** Opening Working data block **

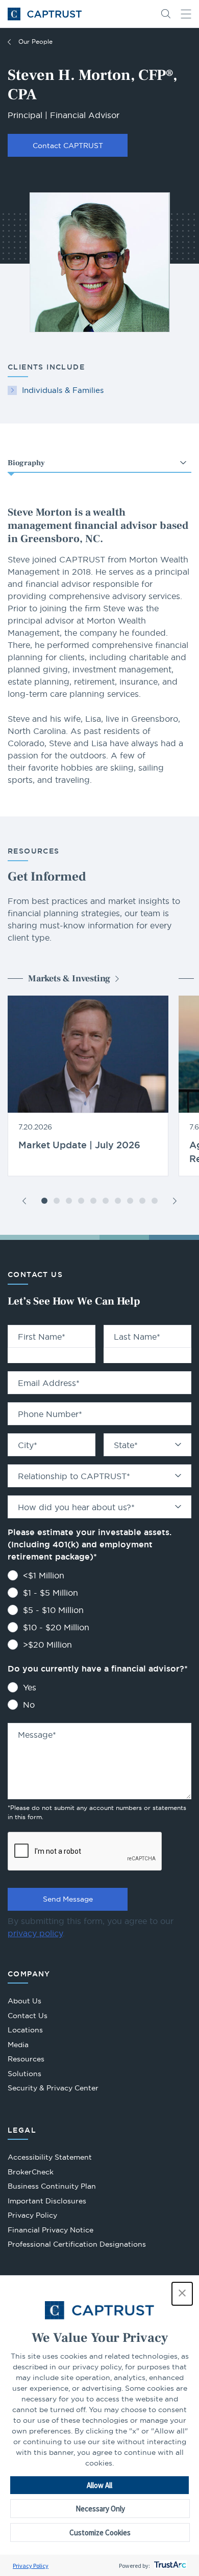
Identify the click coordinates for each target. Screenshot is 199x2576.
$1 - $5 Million (50, 1593)
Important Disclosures (47, 2200)
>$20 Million (47, 1644)
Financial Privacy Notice (50, 2229)
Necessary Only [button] (100, 2508)
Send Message (68, 1899)
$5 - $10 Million (53, 1610)
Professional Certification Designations (77, 2245)
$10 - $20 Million (56, 1627)
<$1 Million (43, 1575)
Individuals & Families (63, 390)
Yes (29, 1687)
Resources (26, 2058)
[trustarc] (169, 2565)
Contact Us (27, 2015)
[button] (182, 2293)
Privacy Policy (30, 2565)
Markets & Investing (69, 978)
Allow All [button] (99, 2485)
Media (18, 2044)
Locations (25, 2029)
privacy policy (35, 1933)
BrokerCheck (31, 2173)
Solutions (24, 2073)
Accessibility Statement (50, 2157)
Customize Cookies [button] (100, 2532)
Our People (35, 41)
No (29, 1705)
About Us (24, 2000)
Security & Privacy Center (53, 2087)
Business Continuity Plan (52, 2186)
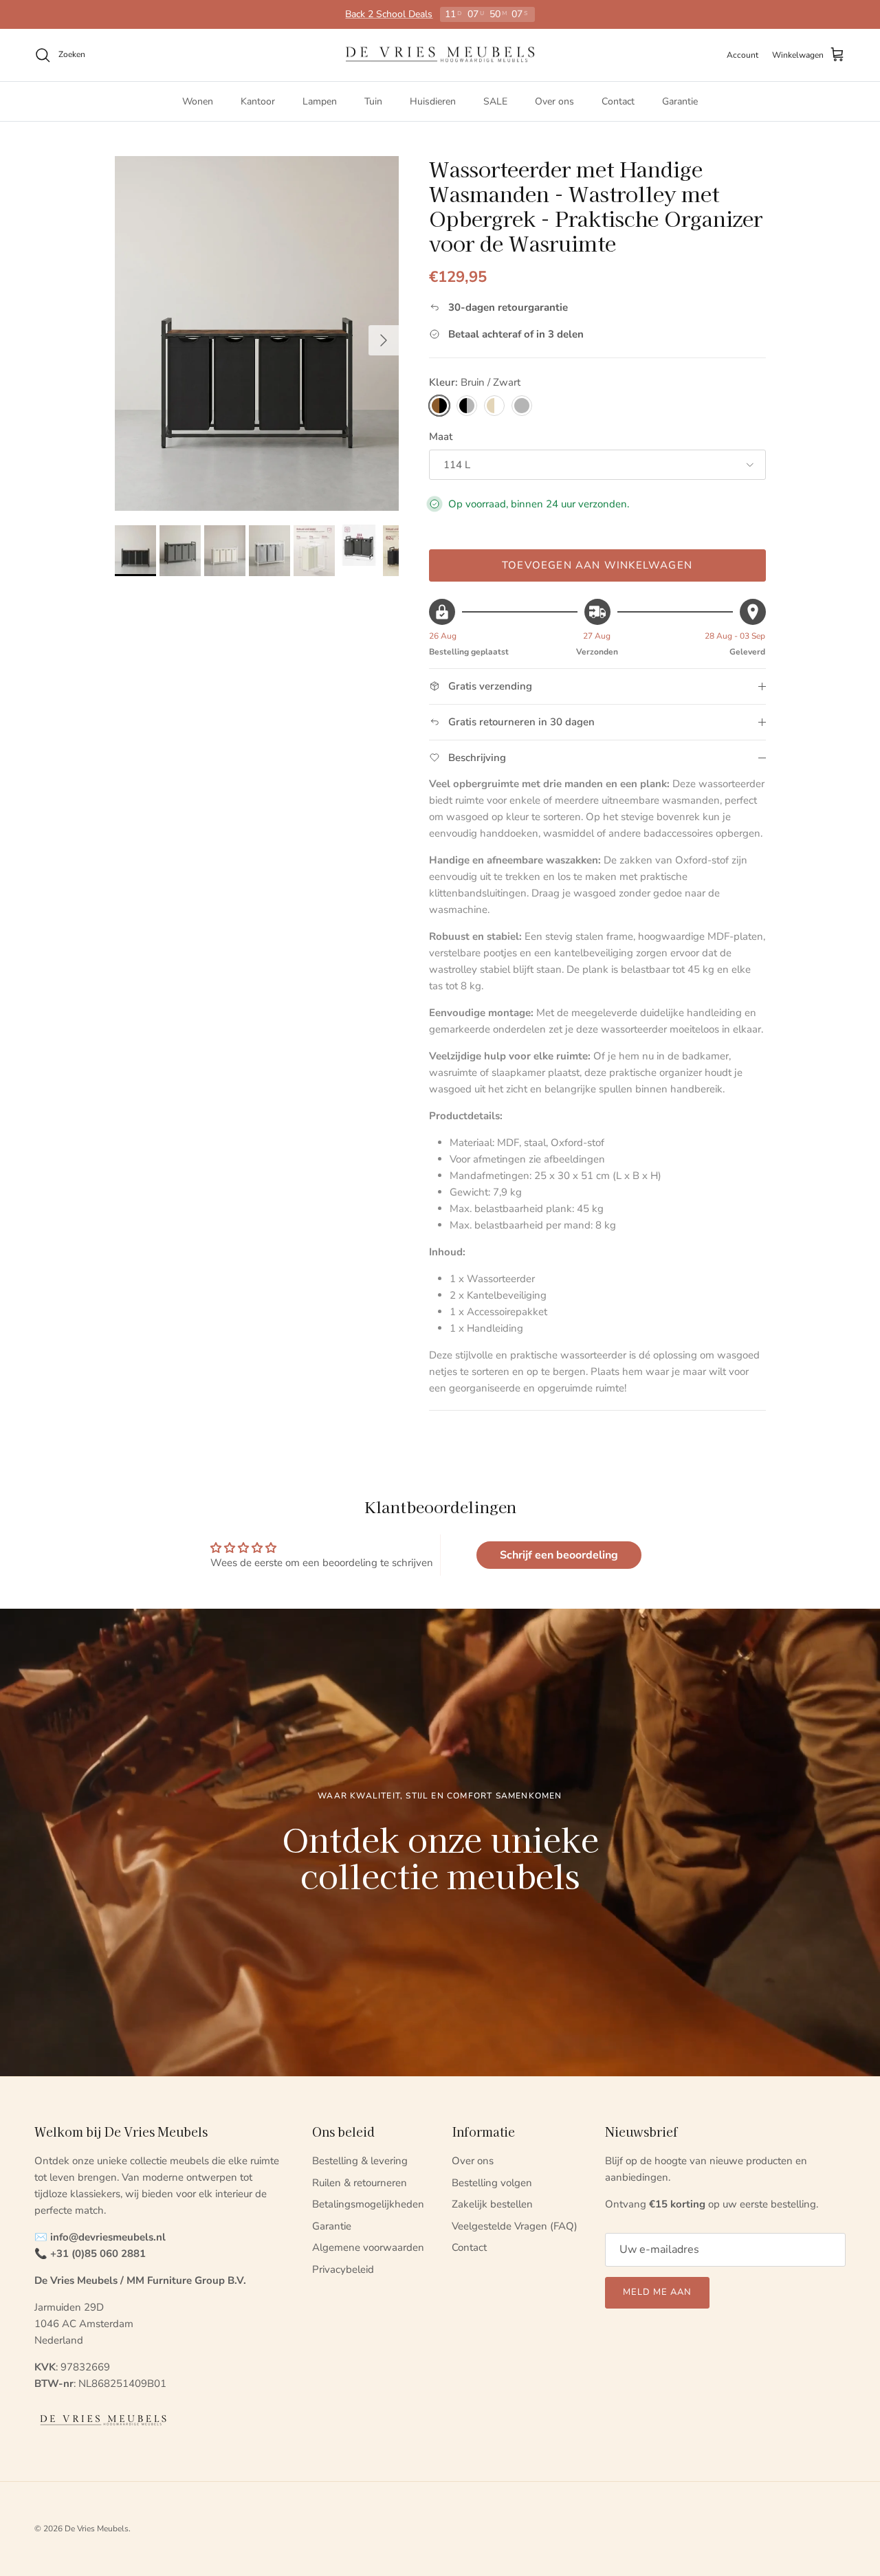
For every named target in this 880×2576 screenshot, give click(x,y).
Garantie (680, 101)
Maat (440, 436)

** Closing Working data block **

## The task:
Copy nothing but the lines from the start of the entries through the line with "Million (53, 1610)". Write them out exactly, without pictures.

## Your response:
Identify the click coordinates for each target. Screenshot is 199x2576.
$1 - $5 Million (50, 1593)
Important Disclosures (47, 2200)
>$20 Million (47, 1644)
Financial Privacy Notice (50, 2229)
Necessary Only [button] (100, 2508)
Send Message (68, 1899)
$5 - $10 Million (53, 1610)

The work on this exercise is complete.